GIVEN ENTRIES ::

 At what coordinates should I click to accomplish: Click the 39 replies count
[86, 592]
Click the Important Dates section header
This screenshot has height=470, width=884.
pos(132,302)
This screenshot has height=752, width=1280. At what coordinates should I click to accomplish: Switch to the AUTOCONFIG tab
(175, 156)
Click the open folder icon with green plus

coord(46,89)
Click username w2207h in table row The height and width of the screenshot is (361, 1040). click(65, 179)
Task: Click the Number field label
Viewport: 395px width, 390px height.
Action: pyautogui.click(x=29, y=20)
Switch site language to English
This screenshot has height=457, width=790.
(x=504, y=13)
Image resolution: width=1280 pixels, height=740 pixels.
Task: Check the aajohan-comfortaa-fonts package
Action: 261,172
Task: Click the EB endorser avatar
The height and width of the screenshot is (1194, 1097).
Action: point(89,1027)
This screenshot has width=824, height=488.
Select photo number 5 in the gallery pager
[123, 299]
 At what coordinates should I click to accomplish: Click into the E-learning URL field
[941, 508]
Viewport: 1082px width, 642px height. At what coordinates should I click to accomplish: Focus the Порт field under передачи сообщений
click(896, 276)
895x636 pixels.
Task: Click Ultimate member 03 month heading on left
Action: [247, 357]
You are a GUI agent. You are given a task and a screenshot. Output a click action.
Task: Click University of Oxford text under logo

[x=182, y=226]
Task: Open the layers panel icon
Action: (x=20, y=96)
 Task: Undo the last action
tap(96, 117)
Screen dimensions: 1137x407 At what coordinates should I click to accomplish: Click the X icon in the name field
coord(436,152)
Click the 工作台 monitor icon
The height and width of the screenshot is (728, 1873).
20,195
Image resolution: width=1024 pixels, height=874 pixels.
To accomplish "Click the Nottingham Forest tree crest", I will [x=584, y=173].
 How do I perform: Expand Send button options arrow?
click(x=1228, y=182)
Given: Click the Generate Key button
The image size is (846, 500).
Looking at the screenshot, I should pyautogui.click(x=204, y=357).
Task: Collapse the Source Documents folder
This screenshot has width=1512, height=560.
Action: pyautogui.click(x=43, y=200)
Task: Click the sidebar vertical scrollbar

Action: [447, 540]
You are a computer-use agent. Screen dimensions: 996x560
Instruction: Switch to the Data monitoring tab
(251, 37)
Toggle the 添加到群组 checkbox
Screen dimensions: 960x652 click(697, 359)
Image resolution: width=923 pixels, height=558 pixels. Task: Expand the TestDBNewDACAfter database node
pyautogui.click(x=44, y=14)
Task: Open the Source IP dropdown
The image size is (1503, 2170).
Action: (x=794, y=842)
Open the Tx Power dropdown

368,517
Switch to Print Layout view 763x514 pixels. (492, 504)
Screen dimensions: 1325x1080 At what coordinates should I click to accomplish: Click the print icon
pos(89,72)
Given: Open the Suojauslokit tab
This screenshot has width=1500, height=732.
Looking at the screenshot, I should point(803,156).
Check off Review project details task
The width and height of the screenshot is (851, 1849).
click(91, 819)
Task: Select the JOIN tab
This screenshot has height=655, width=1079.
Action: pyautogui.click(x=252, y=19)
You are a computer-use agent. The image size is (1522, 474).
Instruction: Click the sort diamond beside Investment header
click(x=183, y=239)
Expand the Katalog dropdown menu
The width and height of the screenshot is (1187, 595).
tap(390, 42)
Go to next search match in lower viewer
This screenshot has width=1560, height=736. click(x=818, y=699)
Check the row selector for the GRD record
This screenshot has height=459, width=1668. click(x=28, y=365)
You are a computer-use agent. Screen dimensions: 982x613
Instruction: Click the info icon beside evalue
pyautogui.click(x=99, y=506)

WHAT THE EXERCISE ASKS :: Only an exact copy of the lines from the beginning of the listing through the line with "Task: Click the Number field label", both included, belongs in the answer.

OUTPUT OF THE EXERCISE ::
 At what coordinates should I click to accomplish: Click the 39 replies count
[86, 592]
Click the Important Dates section header
This screenshot has height=470, width=884.
pos(132,302)
This screenshot has height=752, width=1280. At what coordinates should I click to accomplish: Switch to the AUTOCONFIG tab
(175, 156)
Click the open folder icon with green plus

coord(46,89)
Click username w2207h in table row The height and width of the screenshot is (361, 1040). click(65, 179)
Task: Click the Number field label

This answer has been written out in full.